This open-air concert was one of those occasions that show the British people at their best. Tickets were expensive, but thousands turned up. The gates opened at 4.30pm, people began to set up their picnics and then the heavens also opened, in a furious deluge that lasted an hour and then simmered down into a miserable drizzle.

My wife and I live in Bladon, so were able to delay arrival until the worst was over, tramping through mud to the concert location. It was an amazing scene; unfazed by the weather, people were picnicking under Union Flag umbrellas, collapsible tents or even just out in the open wrapped in rugs and waterproofs. They had brought camping tables and chairs, there were bottles of champagne and beer, and there was a great deal of good cheer. Gradually the rain stopped, and the concert began after a Napoleonic cavalry display and a Diamond Jubilee gun salute from the assembled cannons.

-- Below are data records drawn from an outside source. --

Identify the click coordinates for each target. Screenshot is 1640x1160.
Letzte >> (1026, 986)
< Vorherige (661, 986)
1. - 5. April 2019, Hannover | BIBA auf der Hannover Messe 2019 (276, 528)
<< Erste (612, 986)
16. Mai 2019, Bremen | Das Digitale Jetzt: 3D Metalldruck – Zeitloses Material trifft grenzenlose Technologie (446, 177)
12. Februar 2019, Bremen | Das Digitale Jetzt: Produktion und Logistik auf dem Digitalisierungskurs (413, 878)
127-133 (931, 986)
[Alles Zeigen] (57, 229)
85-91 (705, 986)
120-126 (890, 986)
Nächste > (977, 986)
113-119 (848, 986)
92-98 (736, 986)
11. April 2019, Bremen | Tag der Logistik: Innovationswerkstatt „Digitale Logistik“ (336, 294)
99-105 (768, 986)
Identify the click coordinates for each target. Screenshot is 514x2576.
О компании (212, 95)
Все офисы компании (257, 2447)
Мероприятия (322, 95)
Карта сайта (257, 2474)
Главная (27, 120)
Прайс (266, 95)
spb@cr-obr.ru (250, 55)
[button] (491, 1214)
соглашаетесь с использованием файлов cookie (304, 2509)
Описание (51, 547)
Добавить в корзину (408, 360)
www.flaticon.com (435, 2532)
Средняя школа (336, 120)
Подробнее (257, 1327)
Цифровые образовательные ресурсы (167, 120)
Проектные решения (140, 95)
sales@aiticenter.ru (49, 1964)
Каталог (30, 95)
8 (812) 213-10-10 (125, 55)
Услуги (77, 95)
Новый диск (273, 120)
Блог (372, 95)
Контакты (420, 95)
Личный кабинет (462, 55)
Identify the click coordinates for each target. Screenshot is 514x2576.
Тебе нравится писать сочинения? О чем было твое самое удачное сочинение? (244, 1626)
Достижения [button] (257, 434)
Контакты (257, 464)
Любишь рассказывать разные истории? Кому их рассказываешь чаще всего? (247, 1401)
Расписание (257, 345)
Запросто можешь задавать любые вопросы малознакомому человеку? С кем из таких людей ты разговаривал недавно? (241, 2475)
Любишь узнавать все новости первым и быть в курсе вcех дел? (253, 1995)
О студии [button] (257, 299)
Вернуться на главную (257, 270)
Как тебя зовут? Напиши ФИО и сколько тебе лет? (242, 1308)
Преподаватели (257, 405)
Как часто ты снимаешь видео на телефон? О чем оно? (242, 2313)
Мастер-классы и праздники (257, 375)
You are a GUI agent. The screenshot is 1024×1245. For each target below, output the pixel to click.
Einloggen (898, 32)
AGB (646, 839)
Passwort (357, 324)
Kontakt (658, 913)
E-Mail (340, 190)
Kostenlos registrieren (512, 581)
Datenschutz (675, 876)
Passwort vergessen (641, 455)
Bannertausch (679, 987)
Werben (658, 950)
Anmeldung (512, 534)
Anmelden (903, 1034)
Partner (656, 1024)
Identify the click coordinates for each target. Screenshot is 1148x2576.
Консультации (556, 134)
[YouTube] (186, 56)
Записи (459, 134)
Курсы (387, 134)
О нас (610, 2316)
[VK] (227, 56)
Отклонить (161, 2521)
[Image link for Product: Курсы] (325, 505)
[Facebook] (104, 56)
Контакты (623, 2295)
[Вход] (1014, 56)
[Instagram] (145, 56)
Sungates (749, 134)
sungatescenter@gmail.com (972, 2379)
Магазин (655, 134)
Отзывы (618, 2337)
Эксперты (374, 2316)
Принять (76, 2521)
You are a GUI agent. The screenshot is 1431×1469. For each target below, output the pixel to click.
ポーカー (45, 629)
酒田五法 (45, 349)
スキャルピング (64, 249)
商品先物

There was familiar music from Elgar and Strauss, played by The New English Concert Orchestra conducted by Douglas Coombes — “We’re going to give it a real go in these conditions!”. There was opera sung by Denise Leigh, and the young violinist Katy Smith in Bruch’s violin concerto. Smoke from dozens of cannon turned the air red in Beethoven’s Battle Symphony, which also featured uniformed musketeers, and the whole thing came to an end with Jerusalem, Rule Britannia and Land of Hope and Glory, as fireworks crackled in the sky above. Vivid memories are the little boy who ran about with his fingers in his ears during the 1812 Overture, two girl ballet students dancing spontaneously to the Nutcracker, and people waltzing to the Strauss and bopping to the more rhythmic music during the evening. It was a fine example of people making the best of very difficult circumstances with humour, and determination to enjoy themselves. I take my hat off to everyone there.